In the face of an ongoing national epidemic of opioid abuse, medical experts are looking for strategies to lower the risk of addiction for patients in pain. One approach may be the early use of physical therapy for low back and other types of musculoskeletal pain.
Researchers analyzed data from 88,985 men and women, ages 18 to 64, who went to a doctor’s office or a hospital emergency department for treatment of musculoskeletal pain. Among them, 26,096 received early physical therapy.

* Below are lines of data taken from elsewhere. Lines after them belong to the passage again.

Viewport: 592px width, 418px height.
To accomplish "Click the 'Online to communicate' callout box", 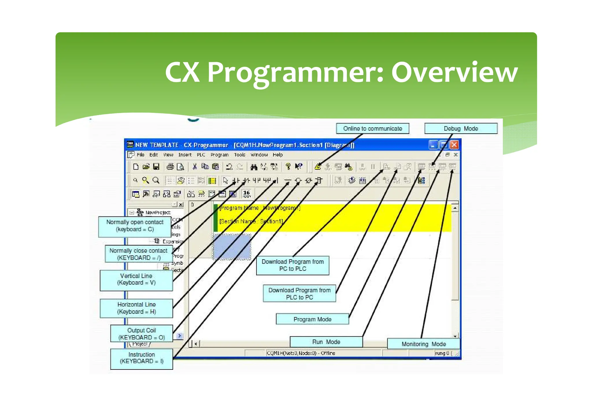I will (x=372, y=128).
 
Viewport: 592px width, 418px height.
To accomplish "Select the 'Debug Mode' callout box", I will (x=461, y=128).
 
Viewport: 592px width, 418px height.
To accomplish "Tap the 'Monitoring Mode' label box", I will (x=423, y=344).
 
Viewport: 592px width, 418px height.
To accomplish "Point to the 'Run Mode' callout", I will (x=326, y=342).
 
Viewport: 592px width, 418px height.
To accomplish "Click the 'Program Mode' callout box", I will (x=312, y=319).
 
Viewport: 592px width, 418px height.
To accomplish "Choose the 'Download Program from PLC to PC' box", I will (x=299, y=294).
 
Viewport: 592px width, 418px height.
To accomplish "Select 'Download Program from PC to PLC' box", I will (x=293, y=265).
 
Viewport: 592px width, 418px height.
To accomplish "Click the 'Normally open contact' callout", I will (x=135, y=226).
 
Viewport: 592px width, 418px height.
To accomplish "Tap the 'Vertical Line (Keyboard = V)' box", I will (x=136, y=279).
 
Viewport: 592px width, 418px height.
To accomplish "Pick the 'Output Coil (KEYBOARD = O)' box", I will (x=141, y=334).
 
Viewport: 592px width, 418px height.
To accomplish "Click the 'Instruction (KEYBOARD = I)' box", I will (x=141, y=358).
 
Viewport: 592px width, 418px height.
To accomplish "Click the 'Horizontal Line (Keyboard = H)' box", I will (x=136, y=308).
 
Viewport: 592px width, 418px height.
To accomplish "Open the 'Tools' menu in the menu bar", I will (x=239, y=155).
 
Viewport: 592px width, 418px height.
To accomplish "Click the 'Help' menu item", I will (x=278, y=155).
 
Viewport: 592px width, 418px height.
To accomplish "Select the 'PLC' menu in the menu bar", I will (x=201, y=155).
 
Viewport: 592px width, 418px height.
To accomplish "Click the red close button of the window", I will (x=454, y=145).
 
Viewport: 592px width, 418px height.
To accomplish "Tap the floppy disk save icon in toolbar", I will (x=156, y=167).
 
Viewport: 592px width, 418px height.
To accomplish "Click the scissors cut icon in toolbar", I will (x=195, y=167).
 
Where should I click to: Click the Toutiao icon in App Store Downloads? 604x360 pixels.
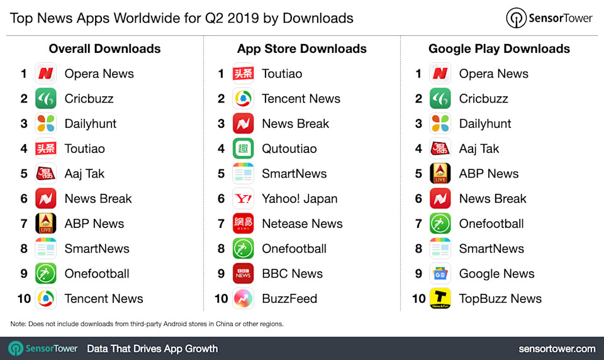tap(243, 74)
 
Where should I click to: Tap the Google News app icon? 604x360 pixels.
tap(440, 274)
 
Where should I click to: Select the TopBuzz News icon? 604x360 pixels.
tap(440, 299)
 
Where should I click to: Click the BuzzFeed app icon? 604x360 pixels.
tap(243, 299)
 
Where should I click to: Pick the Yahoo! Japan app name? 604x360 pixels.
tap(299, 199)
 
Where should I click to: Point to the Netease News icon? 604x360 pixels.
tap(243, 224)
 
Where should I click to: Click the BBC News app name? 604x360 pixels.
tap(292, 274)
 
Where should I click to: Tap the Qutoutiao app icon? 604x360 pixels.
tap(243, 149)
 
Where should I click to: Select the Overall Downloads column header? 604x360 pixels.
tap(104, 48)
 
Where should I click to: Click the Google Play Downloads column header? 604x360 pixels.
tap(499, 48)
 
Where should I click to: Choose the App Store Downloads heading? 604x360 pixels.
tap(302, 48)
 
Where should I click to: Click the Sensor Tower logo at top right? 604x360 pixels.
tap(549, 18)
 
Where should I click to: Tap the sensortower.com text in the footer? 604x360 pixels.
tap(557, 348)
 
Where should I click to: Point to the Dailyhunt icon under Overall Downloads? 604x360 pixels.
tap(45, 124)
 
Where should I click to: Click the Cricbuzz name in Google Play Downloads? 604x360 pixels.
tap(483, 99)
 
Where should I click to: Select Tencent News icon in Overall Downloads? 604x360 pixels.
tap(45, 299)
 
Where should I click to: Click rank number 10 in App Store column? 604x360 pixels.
tap(220, 299)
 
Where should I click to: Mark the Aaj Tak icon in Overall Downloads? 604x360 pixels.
tap(45, 174)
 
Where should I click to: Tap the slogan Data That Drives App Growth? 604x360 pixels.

Those who had at least one physical therapy session within 90 days of their initial visit were about 10 percent less likely than those who didn’t to use opioid medications long-term for shoulder, neck, knee, or low back pain.
Physical therapy was also associated with a 5 to 10 percent reduction in the amount of opioid medications used. The findings showed patients who received a physical therapy session within 30 days of seeking pain treatment were the least likely to use any opioids.
The study, which was published in 2018 in JAMA Network Open, was observational, meaning it doesn’t prove cause and effect. With such a diverse group of study participants, unmeasured factors may have affected the outcomes.
Still, for some people, the findings suggest, early physical therapy alone may be enough to control low back and other types of musculoskeletal pain, eliminating any need for opioid medications. For others, the benefits of early physical therapy may mean using less medication.